Design Pattern and Recipes?

01 May 2018

Design patterns are used and/or referenced by software engineers just as recipes are used and/or referenced by chefs. Recipes and design patterns are both generally repeatable solutions to a commonly occurring problem. For a chef, these problems may include: “How do I make cheesecake?” or even “Which do I pour first? The milk or the cereal?”. Recipes can be reused to help prevent subtle or major problems that can affect the dish overall. Chefs generally reference these recipes and improve these recipes over time. These recipes can be used by other chefs to either create the same dish or a different dish. This concept also applies to software engineers. Software engineers can utilize design patterns to solve commonly occurring problems which include: class and object creation, structural behavior of these classes and objects, and the behavioral design. These design patterns have been around for awhile and may be outdated, but the methodologies still stand.

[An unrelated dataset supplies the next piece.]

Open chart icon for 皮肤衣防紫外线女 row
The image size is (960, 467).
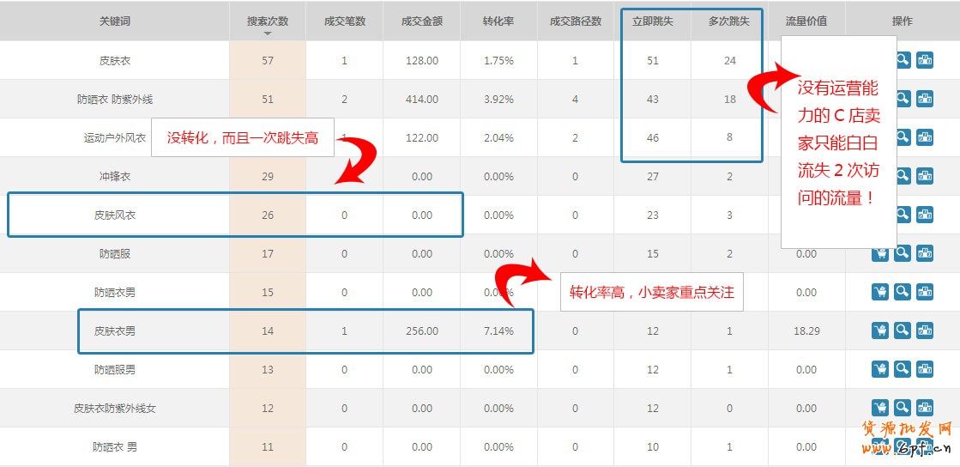click(x=924, y=408)
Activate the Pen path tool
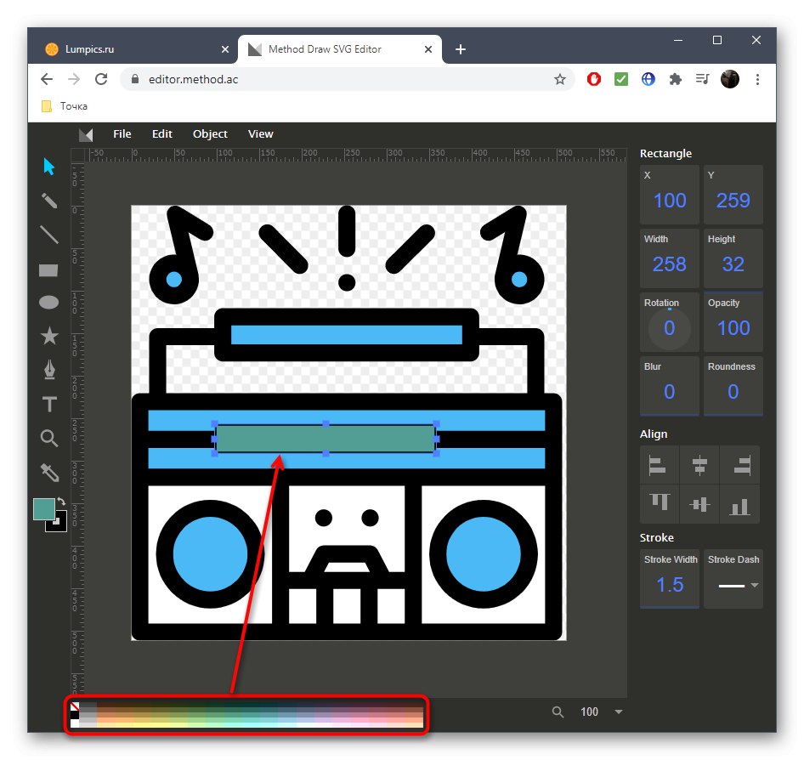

The React Javascript library is a great example of a library that uses basic design patterns which include: observer, state, mediator, iterator, abstract factory, and many more. Semantic UI acts as a design pattern because it provides an initial template which can be modified to whatever class you need to use it for. The project I am working on, which is Hale-Manoa references several design patterns that are from digits and even from the open-source community. Throughout this course, the popularity of React has allowed me to quickly find solutions to the problems I have encountered. These solutions often reference design patterns in which I then model to fix these problems. Design patterns are very useful in life as it not only applies to software engineering but can be used in everyday life.